The process of substituting values in algebra involves replacing variables with their respective numerical values. It's a critical first step in evaluating expressions and provides a more concrete form for further operations.

Let's examine how to effectively substitute values using the original exercise we have, where the expression \(\frac{x}{-y}\) is provided, and we need to evaluate it for \(x=-42\) and \(y=-7\). To substitute correctly, simply replace each variable with the given number, ensuring to maintain the original signs as they are critical for the correct evaluation. Therefore, \(x\) becomes \(-42\), and \(-y\) becomes \(-(-7)\), which simplifies to \(+7\) since a double negative equals a positive.

Once the variables are substituted with their numerical values, the next step is simplification. Simplifying an algebraic expression means performing all possible arithmetic operations to reduce the expression to its simplest form.

In the context of our exercise, after substituting we get \(\frac{-42}{+7}\). To simplify this expression, divide \(-42\) by \(+7\). Simplification helps in distilling the expression to a single value that is easier to comprehend and further use in mathematical reasoning or applications. The goal is to always simplify as much as possible without changing the original value of the expression.

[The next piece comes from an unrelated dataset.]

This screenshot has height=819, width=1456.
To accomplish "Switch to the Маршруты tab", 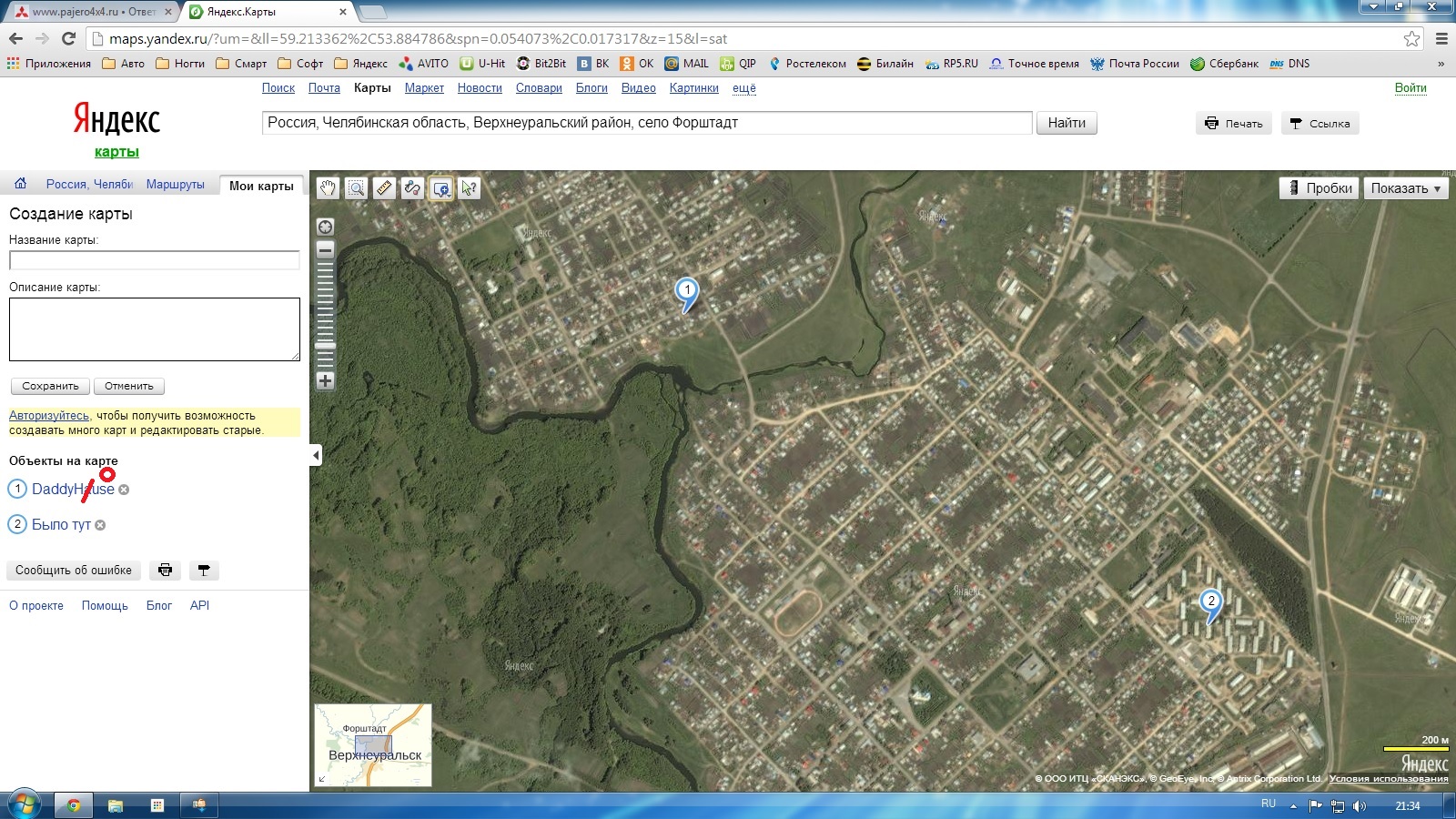I will (175, 185).
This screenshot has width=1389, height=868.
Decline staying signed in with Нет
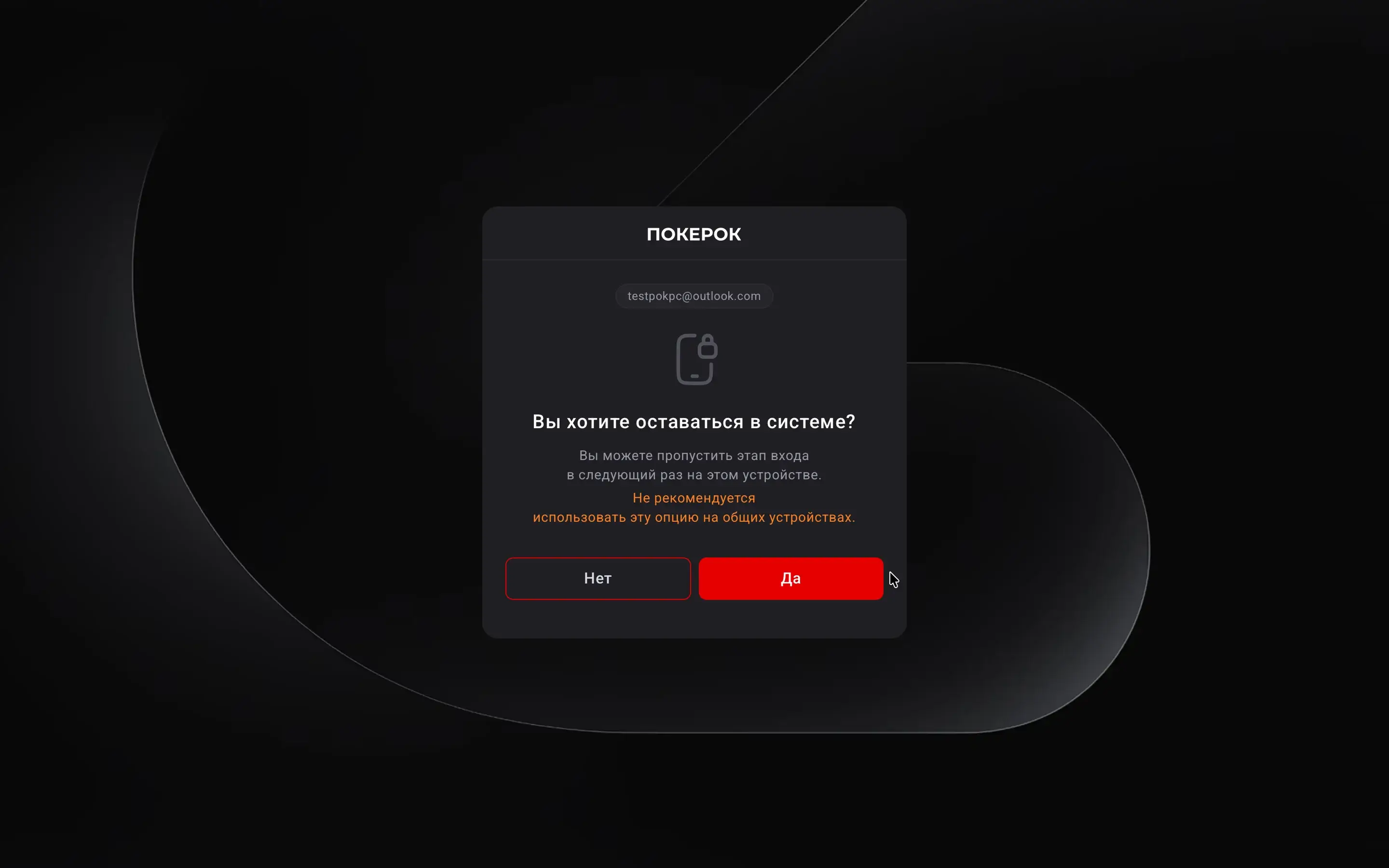tap(598, 578)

Dividing negative numbers can be a point of confusion, but it follows a simple rule: a negative number divided by another negative number yields a positive result. This rule is crucial and applies universally in mathematics, irrespective of the complexity of the expressions.

In our exercise, the division involved is \(-42\) divided by \(-7\). According to the rule, two negatives cancel each other out, leading to a positive result. Therefore, the expression simplifies to \(+6\), substantiating the fact that the quotient of two negative numbers is positive. This concept is not only fundamental in algebra but also forms the basis for understanding more advanced mathematical ideas.